Relevante Kundendaten sinnvoll und gezielt einsetzen
Die meisten Unternehmen besitzen wertvolle Kundendaten, haben allerdings nicht die notwendigen Erfahrungen die über ihre B2B-Kunden gesammelten Daten erfolgreich einzusetzen. Bei den meisten Unternehmen macht die systematische Analytik ein Problem. Fragen wie welche Produkte wurden in der Vergangenheit gekauft oder wie wurde vom Kunden vor dem Kauf recherchiert werden oftmals vernachlässigt. Mittels der Big Data Analyse können die Unternehmen die wahren Bedürfnisse der Kunde besser beurteilen. Im zweiten Schritt können die Unternehmen dann ihre Kunden gezielt über neue Kampagnen und Produkte informieren. Vorteil ist dabei, dass der Anbieter nicht mehr grob nach Käufergruppen trennt, sondern jeder Kunde ganz speziell einzeln angesprochen wird.

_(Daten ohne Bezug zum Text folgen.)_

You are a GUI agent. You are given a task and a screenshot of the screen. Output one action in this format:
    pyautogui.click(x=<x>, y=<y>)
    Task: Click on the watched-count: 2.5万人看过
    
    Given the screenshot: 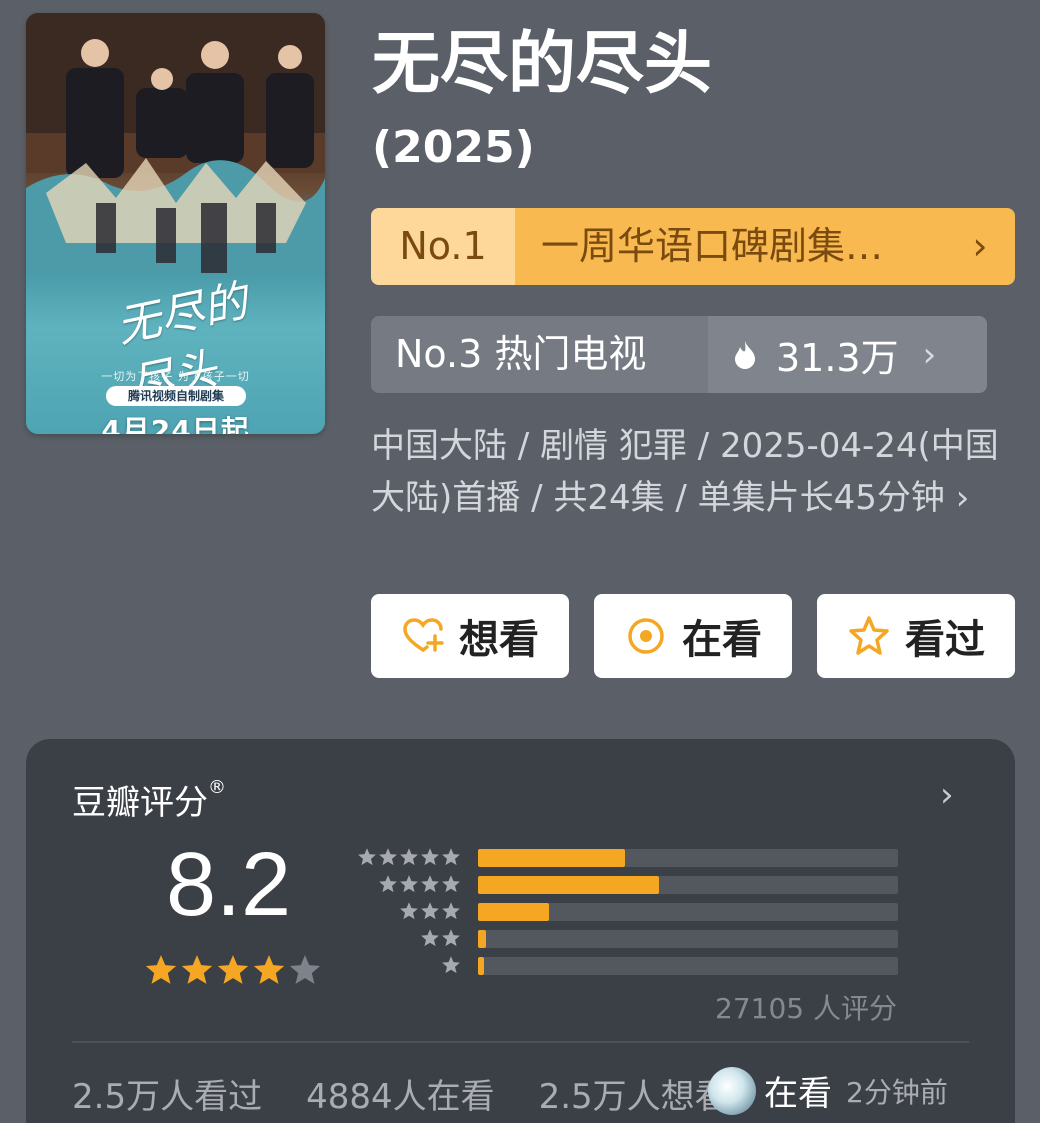 What is the action you would take?
    pyautogui.click(x=167, y=1094)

Neue Kaufprozess und Einkaufserlebnisse
Genauso wie der Endverbraucher verlangen auch die Geschäftskunden einen schnellen Kontakt zum Produktanbieter. Wenn Unternehmen die Herausforderungen erfüllen können, ist die Möglichkeit wesentlich höher qualitativ hochwertigere Kundenkontakte und höher Abschlussraten zu erlangen. Der Trend geht immer mehr weg vom „One size fits all“ – Konzept hin zum einem jeweiligen Kundensegment angepassten Modell. Bei Großkunden bedeutet dies, dass sie Vertriebsabteilung besitzen, dessen Vergütung sich nach der Dauer der Kunden Beziehung richten. Ein flexibles Testkaufmodell bekommen kleine und mittelgroße Kunden, so dass das sie Software für einen bestimmten Zeitraum kostenlos nutzen können (see, try, buy). Wenn sie das Produkt kaufen wollen, erhalten sie nicht nur Unterstützung von IT-Experten des Unternehmens, sondern zusätzlich auch noch eine Beratung von den Verkaufsmanagern bezüglich erfolgsversprechender weiterer Produkte.

Zusätzliche Herausforderungen warten
Die Verantwortlichen im Vertrieb und Marketing müssen im Zeitalter der digitalen Ära das veränderte Kundenverhalten noch mehr berücksichtigen. Fraglich ist, ob die marketing- und Verkaufsteams bereits als Einheit agieren. Können aufgrund einer eigenen digitalen Strategie die Zielkunden auf allen Kanälen erreicht werden. Geben die gesammelten Kundendaten ein messbares Bild bezüglich des Verhaltes über die möglichen Käufer ab. Fest steht, dass Unternehmen, die eine digitale Strategie verfolgen auch von den Veränderungen des digitalen Kaufverhaltens profitieren und auch langfristiger erfolgreich sind.